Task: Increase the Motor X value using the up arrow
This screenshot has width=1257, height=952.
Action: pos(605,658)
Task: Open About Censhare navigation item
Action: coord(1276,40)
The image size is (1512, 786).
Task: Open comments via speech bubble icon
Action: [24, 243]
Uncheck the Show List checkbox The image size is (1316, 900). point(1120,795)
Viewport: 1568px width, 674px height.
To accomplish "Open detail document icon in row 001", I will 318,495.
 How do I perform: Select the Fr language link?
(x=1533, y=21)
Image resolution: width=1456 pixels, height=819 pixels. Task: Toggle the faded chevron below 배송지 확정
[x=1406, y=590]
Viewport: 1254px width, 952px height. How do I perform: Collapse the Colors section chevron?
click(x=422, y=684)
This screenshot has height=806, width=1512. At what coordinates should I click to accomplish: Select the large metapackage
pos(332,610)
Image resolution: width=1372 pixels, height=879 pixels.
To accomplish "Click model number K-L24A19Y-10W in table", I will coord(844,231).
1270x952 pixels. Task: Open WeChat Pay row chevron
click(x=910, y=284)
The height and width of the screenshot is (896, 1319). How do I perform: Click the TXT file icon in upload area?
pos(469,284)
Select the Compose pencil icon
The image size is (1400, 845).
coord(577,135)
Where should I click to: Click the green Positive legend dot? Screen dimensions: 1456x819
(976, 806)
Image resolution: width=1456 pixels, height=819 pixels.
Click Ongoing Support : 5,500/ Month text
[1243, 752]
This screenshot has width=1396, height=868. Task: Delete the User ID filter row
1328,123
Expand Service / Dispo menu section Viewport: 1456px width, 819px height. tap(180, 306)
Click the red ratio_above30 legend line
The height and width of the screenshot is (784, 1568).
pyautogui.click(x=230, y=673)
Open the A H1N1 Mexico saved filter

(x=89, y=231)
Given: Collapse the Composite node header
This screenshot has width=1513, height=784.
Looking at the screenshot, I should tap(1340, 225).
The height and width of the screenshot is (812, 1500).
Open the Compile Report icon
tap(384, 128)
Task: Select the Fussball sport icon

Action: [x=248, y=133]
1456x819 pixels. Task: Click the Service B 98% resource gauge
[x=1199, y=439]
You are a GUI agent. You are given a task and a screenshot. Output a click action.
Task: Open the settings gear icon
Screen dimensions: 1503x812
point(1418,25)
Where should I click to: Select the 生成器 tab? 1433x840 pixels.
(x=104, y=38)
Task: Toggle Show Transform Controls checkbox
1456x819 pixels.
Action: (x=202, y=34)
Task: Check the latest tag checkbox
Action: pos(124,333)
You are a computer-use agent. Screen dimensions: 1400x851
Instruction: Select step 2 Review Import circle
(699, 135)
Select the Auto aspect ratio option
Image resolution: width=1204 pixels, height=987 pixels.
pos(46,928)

********************

Assignment >>
Every line above holding the string "will" should be listed.

Output of the task >>
To accomplish "Open detail document icon in row 001", I will 318,495.
To accomplish "Click model number K-L24A19Y-10W in table", I will coord(844,231).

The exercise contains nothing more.